» TASK STATEMENT:
Copy out again, unchanged, the listing below from the line that has "Noderīga informācija (26, 2495)" through the line that has "Vairāk (256, 432)".

» AVAILABLE DATA:
——

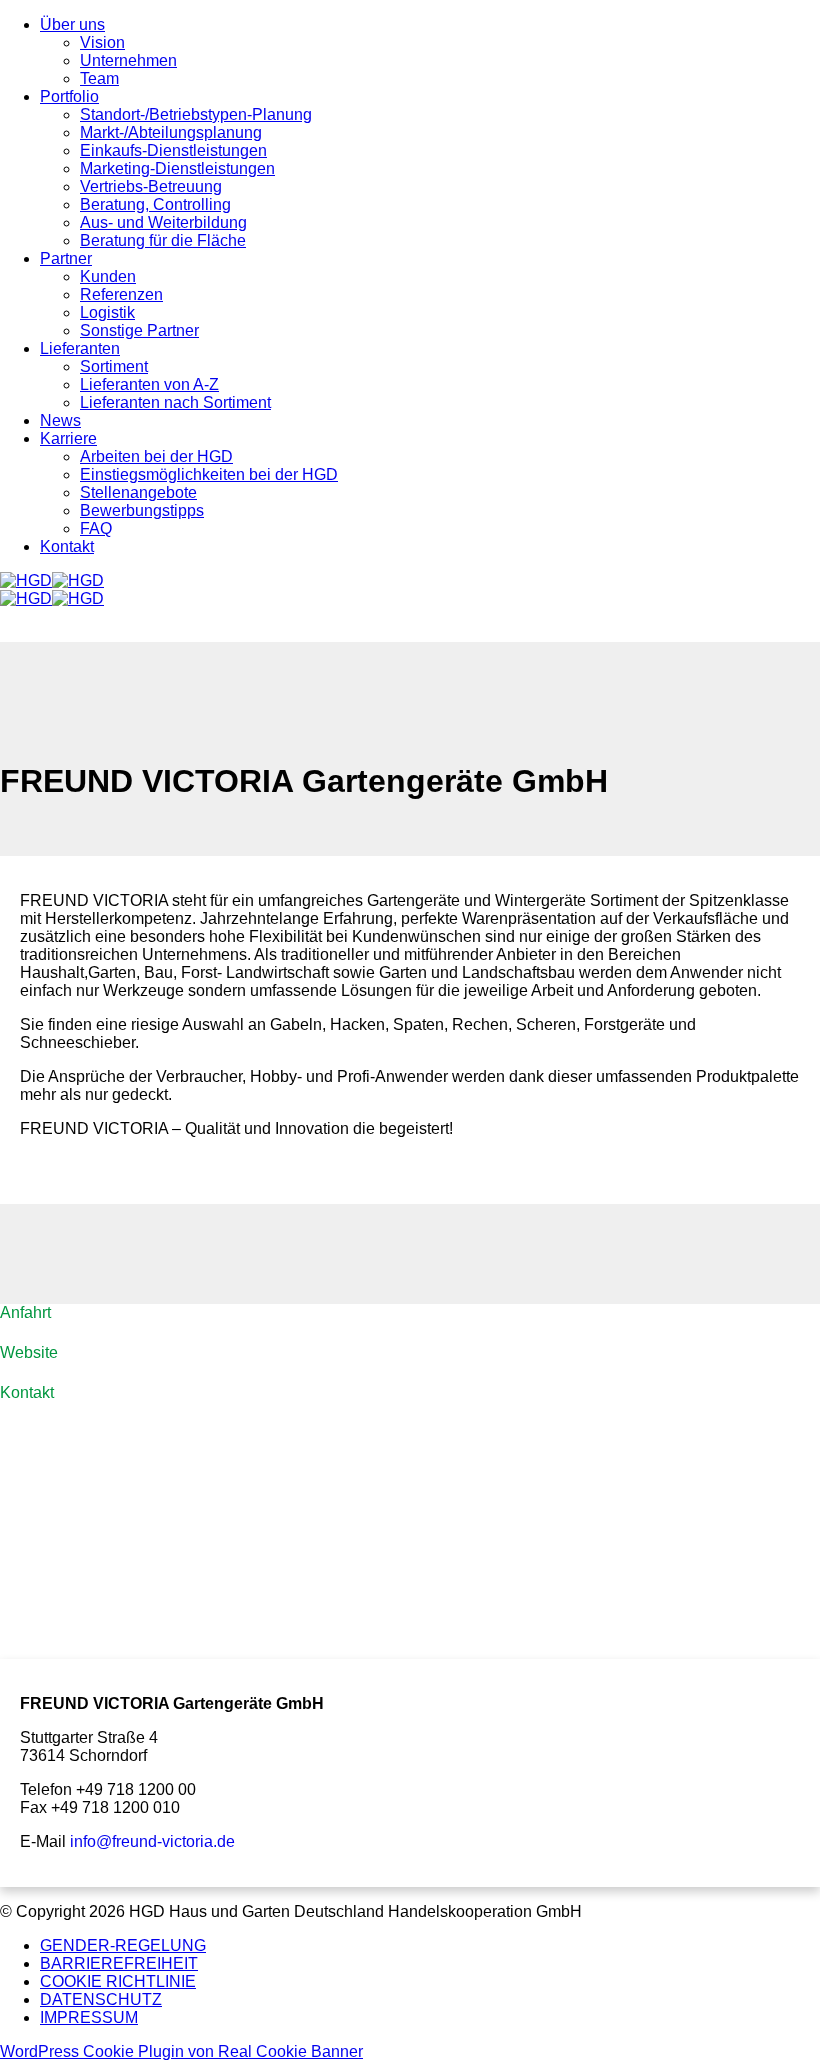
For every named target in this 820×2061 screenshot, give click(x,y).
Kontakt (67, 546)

——

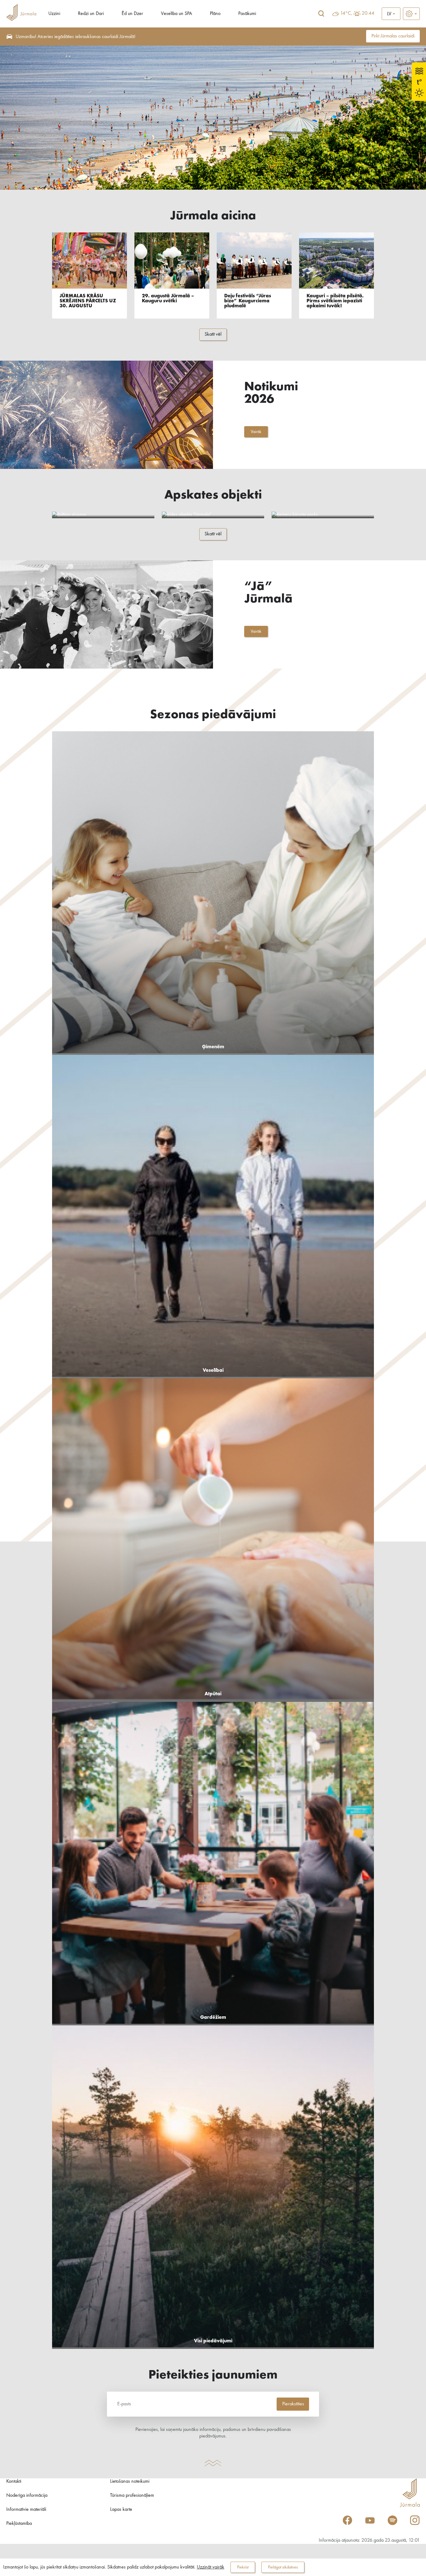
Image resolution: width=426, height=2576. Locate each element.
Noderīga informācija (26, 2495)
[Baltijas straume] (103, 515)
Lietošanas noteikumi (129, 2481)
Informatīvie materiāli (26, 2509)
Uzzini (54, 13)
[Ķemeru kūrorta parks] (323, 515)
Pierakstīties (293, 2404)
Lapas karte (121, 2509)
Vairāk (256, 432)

——

» PROBLEM SOLUTION:
Noderīga informācija (26, 2495)
[Baltijas straume] (103, 515)
Lietošanas noteikumi (129, 2481)
Informatīvie materiāli (26, 2509)
Uzzini (54, 13)
[Ķemeru kūrorta parks] (323, 515)
Pierakstīties (293, 2404)
Lapas karte (121, 2509)
Vairāk (256, 432)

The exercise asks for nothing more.